Aus unserer Perspektive liegt die Lösung in der Mitte. Ein Ökosystem ist klar mehr als ein reines Netz bilateraler Beziehungen. Man sollte auf keinen Fall von einem Ökosystem sprechen, wenn ein einzelnes Unternehmen Leistungen bei einem anderen Unternehmen bezieht und diese in ihre Angebote einbaut oder damit verbindet. Das entspricht dem normalen Verlauf einer Wertschöpfungskette.
Im Gegensatz dazu steht die Hoffnung ein innovatives Wertversprechen gegenüber bestehenden und neuen Kunden erfüllen zu können. Diese Hoffnung vereint unterschiedliche Unternehmen unter einer gemeinsamen Vision als ein Ökosystem.
Ökosysteme bringen mehrere Unternehmen mit unterschiedlichen Skillsets zusammen. Was dem einen Unternehmen fehlt, bringt ein anderes mit und umgekehrt. Dabei ist es grundsätzlich egal wie gross oder klein, jung oder etabliert, bekannt oder fremd ein Unternehmen ist. Was zählt sind seine Fähigkeiten und die Relevanz dieser Fähigkeiten für das Ökosystem.
Dafür werden die Produkte und Dienstleistungen der einzelnen Akteure aufeinander abgestimmt, weiterentwickelt und ein gemeinsames Leistungsangebot ausgearbeitet.
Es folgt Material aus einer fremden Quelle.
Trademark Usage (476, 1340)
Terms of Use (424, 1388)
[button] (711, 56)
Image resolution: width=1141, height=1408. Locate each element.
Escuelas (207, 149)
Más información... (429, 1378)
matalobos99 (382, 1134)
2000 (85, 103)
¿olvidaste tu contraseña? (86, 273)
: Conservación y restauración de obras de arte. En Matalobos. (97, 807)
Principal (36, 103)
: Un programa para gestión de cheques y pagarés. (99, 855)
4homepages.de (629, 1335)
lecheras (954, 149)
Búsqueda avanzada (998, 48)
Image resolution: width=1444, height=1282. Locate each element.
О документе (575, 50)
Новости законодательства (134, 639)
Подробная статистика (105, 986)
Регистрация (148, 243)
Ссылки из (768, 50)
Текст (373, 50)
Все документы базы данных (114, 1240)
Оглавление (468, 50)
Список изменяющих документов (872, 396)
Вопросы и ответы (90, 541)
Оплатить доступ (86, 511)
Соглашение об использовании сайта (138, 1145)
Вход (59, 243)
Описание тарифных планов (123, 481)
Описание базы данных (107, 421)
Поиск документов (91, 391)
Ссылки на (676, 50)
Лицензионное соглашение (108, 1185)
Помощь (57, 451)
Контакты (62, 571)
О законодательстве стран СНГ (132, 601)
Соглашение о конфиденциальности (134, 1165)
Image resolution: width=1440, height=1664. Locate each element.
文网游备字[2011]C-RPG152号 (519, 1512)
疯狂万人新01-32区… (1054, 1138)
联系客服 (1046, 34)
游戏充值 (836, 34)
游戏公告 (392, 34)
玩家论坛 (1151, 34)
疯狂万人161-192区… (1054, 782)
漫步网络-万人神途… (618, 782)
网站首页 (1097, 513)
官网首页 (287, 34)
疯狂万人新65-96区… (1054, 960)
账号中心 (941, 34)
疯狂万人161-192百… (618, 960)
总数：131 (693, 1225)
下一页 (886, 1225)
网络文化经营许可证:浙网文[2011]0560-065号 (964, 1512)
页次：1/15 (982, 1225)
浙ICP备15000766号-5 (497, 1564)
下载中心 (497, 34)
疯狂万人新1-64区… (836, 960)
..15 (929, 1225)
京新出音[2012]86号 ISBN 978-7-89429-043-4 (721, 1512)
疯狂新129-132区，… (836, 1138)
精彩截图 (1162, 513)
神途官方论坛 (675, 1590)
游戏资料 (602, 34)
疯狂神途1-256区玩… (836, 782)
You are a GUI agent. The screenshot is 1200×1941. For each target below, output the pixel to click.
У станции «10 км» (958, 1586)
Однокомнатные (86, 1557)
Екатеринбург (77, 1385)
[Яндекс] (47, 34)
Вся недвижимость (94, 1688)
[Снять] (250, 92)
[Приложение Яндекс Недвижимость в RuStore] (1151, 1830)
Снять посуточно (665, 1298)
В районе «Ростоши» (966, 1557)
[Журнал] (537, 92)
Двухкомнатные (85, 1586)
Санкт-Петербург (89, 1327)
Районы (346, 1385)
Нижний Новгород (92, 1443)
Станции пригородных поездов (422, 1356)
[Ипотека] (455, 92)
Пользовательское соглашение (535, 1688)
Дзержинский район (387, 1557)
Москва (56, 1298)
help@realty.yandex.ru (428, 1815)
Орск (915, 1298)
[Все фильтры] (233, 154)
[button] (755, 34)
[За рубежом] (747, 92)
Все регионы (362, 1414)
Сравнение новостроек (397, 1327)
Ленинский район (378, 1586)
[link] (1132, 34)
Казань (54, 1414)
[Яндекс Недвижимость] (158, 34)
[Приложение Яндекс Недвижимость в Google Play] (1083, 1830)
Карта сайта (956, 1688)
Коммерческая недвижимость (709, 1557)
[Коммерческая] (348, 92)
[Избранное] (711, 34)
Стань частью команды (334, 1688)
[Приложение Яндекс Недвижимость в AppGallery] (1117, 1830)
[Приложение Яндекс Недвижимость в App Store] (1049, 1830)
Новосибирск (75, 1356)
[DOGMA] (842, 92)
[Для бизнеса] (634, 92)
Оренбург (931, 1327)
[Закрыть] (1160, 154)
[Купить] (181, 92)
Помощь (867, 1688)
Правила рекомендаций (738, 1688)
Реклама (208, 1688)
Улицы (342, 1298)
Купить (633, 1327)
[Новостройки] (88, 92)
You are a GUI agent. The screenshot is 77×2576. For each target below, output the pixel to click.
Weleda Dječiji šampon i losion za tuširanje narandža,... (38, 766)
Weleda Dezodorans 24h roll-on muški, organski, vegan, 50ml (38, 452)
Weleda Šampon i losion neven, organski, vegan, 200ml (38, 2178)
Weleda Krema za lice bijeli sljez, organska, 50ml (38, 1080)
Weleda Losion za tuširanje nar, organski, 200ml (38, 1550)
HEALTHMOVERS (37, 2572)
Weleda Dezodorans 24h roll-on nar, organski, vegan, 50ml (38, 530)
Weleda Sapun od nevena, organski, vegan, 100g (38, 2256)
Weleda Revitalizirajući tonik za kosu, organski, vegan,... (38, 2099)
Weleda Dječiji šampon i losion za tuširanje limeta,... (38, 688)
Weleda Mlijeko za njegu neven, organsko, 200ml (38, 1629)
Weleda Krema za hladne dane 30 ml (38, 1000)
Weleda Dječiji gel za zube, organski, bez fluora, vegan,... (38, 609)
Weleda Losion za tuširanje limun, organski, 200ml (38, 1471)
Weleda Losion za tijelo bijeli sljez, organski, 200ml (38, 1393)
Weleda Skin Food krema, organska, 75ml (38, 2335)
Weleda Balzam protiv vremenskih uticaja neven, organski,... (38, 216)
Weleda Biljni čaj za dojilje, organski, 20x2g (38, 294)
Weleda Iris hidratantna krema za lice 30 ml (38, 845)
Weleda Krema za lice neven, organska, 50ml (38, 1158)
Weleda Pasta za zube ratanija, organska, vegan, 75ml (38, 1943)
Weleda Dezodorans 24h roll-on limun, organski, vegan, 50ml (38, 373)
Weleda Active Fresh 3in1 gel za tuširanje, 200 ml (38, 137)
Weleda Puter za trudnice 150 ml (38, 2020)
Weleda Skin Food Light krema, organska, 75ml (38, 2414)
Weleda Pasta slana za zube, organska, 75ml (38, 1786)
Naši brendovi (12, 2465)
Es entsteht ein einzigartiges, oft innovatives Produkt oder Dienstleistung. Dieses zeichnet sich genau dadurch aus, dass die Beiträge von allen beteiligten Unternehmen auf eine neue Art und Weise kombiniert und angepasst wurden.
Die Koordination innerhalb des Ökosystems ermöglicht es dem System als Ganzes, komplexe Kundenbedürfnisse zu bedienen, die ein Unternehmen allein nicht hätte erfüllen können. Vom erhofften Erfolg profitieren sollen alle – Kunden sowie jeder beteiligte Akteur des Ökosystems.
Checkliste
Prüfen Sie mit unserer Ökosystem Checkliste, ob Ihr Unternehmen bereits Teil eines Ökosystems ist:
- Sie arbeiten mit mehr als zwei Unternehmen zusammen?
- Sie haben eine gemeinsame Vision?
- Sie kombinieren bestehende Produkte & Dienstleistungen Ihrer Unternehmen zu einem neuen, geteilten Leistungsangebot?
Konnten Sie überall mit «Ja» antworten, dann ist Ihr Unternehmen mit aller Wahrscheinlichkeit Teil eines Ökosystems.
Was sind die Vorteile von Ökosystemen?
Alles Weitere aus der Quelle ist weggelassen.